What the task asks – Each line from the one holding "Where should I click to: Select" through the final line of the data below is to be given again exactly, and no other line is to appear.
···
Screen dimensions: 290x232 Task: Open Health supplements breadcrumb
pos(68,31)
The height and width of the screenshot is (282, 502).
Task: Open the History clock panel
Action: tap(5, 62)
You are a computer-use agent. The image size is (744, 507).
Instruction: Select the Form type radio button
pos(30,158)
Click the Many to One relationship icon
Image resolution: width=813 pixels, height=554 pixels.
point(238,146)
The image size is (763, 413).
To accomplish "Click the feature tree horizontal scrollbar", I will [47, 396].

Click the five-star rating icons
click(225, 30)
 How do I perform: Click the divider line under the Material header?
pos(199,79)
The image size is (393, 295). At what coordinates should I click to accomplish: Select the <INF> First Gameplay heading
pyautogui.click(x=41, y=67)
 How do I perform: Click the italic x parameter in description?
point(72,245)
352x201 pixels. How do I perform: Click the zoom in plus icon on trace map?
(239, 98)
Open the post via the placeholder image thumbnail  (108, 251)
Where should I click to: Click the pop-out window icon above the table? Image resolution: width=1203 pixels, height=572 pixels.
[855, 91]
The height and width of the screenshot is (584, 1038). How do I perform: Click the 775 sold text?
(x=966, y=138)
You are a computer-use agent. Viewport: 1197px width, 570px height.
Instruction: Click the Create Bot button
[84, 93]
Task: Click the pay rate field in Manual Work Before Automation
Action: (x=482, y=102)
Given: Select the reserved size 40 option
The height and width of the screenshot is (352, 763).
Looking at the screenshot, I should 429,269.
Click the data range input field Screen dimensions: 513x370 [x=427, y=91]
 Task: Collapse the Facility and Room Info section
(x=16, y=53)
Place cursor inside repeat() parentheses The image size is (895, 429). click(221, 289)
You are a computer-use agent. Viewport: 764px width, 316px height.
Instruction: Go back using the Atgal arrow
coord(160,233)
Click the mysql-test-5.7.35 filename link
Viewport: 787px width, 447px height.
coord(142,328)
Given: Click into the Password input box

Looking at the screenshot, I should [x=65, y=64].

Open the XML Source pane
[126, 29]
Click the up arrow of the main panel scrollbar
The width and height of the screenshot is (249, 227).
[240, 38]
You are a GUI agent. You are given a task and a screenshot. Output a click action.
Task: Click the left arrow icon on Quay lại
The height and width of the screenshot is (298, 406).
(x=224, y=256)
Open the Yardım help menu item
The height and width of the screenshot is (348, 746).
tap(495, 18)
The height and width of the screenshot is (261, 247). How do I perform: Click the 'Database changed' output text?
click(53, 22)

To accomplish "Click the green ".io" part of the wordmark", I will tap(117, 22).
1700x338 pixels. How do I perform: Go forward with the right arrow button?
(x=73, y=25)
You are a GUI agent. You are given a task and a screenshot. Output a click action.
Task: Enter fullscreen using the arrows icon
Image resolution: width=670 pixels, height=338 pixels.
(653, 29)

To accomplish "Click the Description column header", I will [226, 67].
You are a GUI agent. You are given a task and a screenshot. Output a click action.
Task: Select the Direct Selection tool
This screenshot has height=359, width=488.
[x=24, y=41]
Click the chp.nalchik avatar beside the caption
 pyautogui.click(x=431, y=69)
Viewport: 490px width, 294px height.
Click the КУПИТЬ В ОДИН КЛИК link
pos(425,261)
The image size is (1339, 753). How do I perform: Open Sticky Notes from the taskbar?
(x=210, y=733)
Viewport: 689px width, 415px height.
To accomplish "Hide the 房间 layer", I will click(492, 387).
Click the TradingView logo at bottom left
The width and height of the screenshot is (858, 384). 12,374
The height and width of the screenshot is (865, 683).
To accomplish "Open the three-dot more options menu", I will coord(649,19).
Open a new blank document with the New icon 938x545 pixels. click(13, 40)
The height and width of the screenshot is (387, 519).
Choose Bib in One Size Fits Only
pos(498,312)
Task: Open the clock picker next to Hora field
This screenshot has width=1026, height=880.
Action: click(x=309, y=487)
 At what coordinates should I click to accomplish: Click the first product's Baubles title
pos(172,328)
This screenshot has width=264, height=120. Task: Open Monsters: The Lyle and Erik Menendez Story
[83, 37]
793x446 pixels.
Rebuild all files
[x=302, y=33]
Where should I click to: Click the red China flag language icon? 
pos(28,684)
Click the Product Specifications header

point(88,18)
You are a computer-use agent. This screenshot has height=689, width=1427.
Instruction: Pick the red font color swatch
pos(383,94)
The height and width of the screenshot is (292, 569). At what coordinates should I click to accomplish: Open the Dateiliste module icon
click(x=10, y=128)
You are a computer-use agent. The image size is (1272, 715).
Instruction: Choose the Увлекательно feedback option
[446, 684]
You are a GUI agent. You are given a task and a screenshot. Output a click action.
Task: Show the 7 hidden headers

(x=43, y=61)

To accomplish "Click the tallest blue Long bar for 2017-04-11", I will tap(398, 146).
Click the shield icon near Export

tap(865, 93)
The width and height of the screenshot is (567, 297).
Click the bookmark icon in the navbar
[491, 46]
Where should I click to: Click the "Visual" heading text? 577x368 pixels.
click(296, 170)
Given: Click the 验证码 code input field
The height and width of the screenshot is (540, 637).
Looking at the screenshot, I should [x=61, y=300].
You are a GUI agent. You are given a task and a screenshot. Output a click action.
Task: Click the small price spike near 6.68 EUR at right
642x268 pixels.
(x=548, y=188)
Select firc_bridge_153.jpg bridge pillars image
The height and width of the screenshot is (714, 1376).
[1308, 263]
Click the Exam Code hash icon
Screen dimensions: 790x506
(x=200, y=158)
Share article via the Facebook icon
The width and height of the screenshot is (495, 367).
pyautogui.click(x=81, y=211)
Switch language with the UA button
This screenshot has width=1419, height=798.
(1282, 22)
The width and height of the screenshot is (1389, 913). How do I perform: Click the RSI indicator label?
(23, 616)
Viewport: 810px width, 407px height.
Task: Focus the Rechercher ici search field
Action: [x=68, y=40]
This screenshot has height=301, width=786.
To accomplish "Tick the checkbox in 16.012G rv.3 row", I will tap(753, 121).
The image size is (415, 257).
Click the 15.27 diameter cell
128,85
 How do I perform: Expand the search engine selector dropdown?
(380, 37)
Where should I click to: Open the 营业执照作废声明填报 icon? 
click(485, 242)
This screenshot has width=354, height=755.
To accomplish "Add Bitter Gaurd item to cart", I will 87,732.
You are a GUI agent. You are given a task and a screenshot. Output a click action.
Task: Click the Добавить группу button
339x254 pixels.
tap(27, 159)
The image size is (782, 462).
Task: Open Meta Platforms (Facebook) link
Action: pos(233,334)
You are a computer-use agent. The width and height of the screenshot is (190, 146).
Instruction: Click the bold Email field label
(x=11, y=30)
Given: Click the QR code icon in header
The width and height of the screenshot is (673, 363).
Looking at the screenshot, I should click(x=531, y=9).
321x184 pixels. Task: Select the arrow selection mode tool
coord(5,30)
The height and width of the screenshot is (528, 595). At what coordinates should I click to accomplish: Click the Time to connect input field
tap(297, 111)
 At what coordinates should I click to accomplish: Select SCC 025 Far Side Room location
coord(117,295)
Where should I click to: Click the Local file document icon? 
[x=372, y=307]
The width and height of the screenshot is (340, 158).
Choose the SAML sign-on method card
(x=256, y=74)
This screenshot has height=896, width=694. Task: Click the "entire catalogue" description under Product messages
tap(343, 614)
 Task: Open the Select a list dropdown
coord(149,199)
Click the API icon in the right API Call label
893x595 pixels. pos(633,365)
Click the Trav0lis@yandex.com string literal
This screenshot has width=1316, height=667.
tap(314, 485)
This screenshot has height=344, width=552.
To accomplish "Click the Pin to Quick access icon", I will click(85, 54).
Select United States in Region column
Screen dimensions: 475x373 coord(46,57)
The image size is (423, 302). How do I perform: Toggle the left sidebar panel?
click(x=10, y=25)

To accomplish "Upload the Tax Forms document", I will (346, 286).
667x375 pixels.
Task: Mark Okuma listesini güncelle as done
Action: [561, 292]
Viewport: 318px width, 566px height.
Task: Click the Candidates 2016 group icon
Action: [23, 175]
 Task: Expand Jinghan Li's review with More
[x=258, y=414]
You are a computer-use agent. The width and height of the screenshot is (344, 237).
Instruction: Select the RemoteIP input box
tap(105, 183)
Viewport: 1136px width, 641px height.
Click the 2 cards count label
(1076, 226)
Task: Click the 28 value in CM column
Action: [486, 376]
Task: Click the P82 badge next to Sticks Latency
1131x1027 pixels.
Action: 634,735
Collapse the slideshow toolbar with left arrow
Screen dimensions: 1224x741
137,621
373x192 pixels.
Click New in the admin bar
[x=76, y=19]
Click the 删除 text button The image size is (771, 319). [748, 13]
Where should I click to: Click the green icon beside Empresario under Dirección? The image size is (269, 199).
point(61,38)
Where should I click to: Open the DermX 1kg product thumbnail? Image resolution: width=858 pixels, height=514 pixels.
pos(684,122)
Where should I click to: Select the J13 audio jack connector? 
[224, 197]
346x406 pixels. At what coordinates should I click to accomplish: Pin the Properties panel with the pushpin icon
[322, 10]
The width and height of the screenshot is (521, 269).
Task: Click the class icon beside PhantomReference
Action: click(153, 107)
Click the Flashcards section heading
···
Response to the task –
Where should I click to: Select the J13 audio jack connector? 
[224, 197]
346x406 pixels. At what coordinates should I click to accomplish: Pin the Properties panel with the pushpin icon
[322, 10]
The width and height of the screenshot is (521, 269).
Task: Click the class icon beside PhantomReference
Action: click(153, 107)
Click the Flashcards section heading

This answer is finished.